▸ Problem: Could you repeat every line below exactly, skipping the images?

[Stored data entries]
==================================================

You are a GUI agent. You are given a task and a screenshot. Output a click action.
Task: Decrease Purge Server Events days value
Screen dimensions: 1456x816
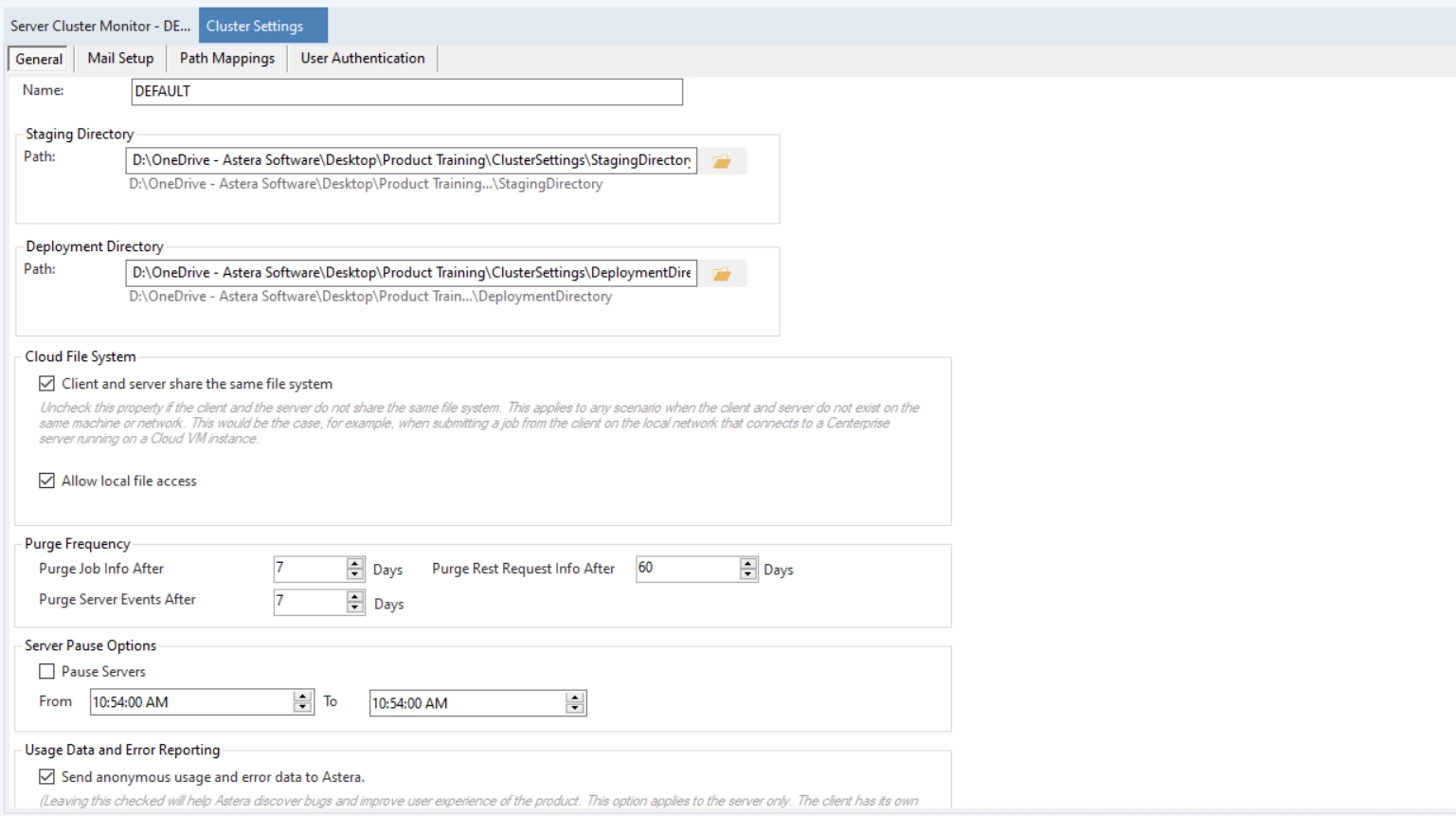(355, 607)
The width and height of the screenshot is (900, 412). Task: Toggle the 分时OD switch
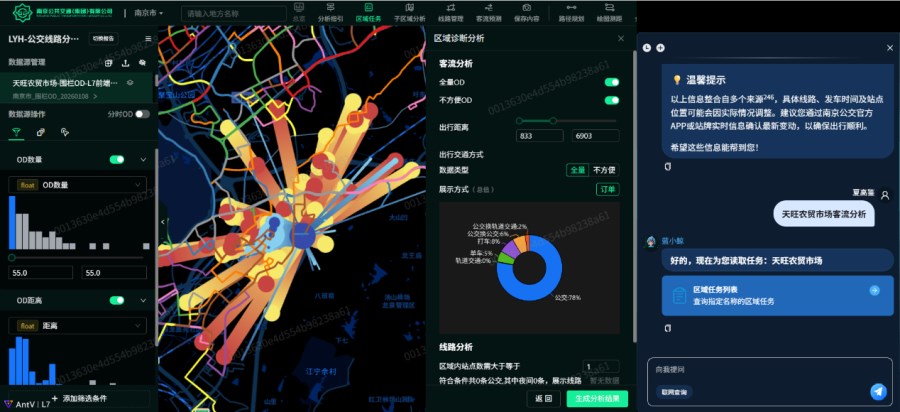(x=142, y=114)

==================================================

▸ Solution:
You are a GUI agent. You are given a task and a screenshot. Output a click action.
Task: Decrease Purge Server Events days value
Screen dimensions: 1456x816
(355, 607)
The width and height of the screenshot is (900, 412). Task: Toggle the 分时OD switch
(x=142, y=114)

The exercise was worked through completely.